Please write out each entry below exactly as it appears.
(Data shown Opens)
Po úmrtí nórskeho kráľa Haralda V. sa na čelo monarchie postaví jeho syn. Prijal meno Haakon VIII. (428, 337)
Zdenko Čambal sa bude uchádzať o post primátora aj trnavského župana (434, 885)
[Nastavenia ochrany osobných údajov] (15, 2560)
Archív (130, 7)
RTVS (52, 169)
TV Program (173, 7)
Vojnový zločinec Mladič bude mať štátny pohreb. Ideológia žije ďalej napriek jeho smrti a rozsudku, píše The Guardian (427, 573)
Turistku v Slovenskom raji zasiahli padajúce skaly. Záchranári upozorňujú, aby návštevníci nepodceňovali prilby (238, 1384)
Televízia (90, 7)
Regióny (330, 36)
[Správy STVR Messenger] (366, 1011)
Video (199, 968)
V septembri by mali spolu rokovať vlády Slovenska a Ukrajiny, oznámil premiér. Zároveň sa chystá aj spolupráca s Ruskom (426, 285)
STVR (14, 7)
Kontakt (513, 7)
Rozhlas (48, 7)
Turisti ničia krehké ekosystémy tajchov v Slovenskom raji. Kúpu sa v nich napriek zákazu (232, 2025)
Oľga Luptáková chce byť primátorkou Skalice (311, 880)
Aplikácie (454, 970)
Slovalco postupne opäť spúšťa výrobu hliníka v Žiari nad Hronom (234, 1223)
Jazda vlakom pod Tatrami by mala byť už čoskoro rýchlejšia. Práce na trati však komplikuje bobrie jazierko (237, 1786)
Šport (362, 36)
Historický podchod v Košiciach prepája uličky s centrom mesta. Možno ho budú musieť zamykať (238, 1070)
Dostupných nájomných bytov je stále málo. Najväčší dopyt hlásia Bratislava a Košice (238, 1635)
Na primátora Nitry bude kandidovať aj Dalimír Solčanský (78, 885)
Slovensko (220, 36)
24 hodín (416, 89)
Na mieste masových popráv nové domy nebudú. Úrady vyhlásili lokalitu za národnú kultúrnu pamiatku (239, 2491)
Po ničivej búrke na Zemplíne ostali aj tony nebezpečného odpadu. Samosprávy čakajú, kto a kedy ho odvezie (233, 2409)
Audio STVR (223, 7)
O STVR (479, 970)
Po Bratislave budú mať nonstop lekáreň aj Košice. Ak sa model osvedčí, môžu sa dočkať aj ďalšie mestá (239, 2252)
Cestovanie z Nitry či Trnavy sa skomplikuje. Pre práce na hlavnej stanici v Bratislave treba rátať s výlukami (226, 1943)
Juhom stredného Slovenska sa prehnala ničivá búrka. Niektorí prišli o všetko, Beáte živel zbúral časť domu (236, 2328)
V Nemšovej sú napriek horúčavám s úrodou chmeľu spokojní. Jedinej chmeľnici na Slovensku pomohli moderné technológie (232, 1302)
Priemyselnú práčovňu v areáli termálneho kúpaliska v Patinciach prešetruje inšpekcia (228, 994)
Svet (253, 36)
(Data shown Closes)
* **Response to the exercise**
Po úmrtí nórskeho kráľa Haralda V. sa na čelo monarchie postaví jeho syn. Prijal meno Haakon VIII. (428, 337)
Zdenko Čambal sa bude uchádzať o post primátora aj trnavského župana (434, 885)
[Nastavenia ochrany osobných údajov] (15, 2560)
Archív (130, 7)
RTVS (52, 169)
TV Program (173, 7)
Vojnový zločinec Mladič bude mať štátny pohreb. Ideológia žije ďalej napriek jeho smrti a rozsudku, píše The Guardian (427, 573)
Turistku v Slovenskom raji zasiahli padajúce skaly. Záchranári upozorňujú, aby návštevníci nepodceňovali prilby (238, 1384)
Televízia (90, 7)
Regióny (330, 36)
[Správy STVR Messenger] (366, 1011)
Video (199, 968)
V septembri by mali spolu rokovať vlády Slovenska a Ukrajiny, oznámil premiér. Zároveň sa chystá aj spolupráca s Ruskom (426, 285)
STVR (14, 7)
Kontakt (513, 7)
Rozhlas (48, 7)
Turisti ničia krehké ekosystémy tajchov v Slovenskom raji. Kúpu sa v nich napriek zákazu (232, 2025)
Oľga Luptáková chce byť primátorkou Skalice (311, 880)
Aplikácie (454, 970)
Slovalco postupne opäť spúšťa výrobu hliníka v Žiari nad Hronom (234, 1223)
Jazda vlakom pod Tatrami by mala byť už čoskoro rýchlejšia. Práce na trati však komplikuje bobrie jazierko (237, 1786)
Šport (362, 36)
Historický podchod v Košiciach prepája uličky s centrom mesta. Možno ho budú musieť zamykať (238, 1070)
Dostupných nájomných bytov je stále málo. Najväčší dopyt hlásia Bratislava a Košice (238, 1635)
Na primátora Nitry bude kandidovať aj Dalimír Solčanský (78, 885)
Slovensko (220, 36)
24 hodín (416, 89)
Na mieste masových popráv nové domy nebudú. Úrady vyhlásili lokalitu za národnú kultúrnu pamiatku (239, 2491)
Po ničivej búrke na Zemplíne ostali aj tony nebezpečného odpadu. Samosprávy čakajú, kto a kedy ho odvezie (233, 2409)
Audio STVR (223, 7)
O STVR (479, 970)
Po Bratislave budú mať nonstop lekáreň aj Košice. Ak sa model osvedčí, môžu sa dočkať aj ďalšie mestá (239, 2252)
Cestovanie z Nitry či Trnavy sa skomplikuje. Pre práce na hlavnej stanici v Bratislave treba rátať s výlukami (226, 1943)
Juhom stredného Slovenska sa prehnala ničivá búrka. Niektorí prišli o všetko, Beáte živel zbúral časť domu (236, 2328)
V Nemšovej sú napriek horúčavám s úrodou chmeľu spokojní. Jedinej chmeľnici na Slovensku pomohli moderné technológie (232, 1302)
Priemyselnú práčovňu v areáli termálneho kúpaliska v Patinciach prešetruje inšpekcia (228, 994)
Svet (253, 36)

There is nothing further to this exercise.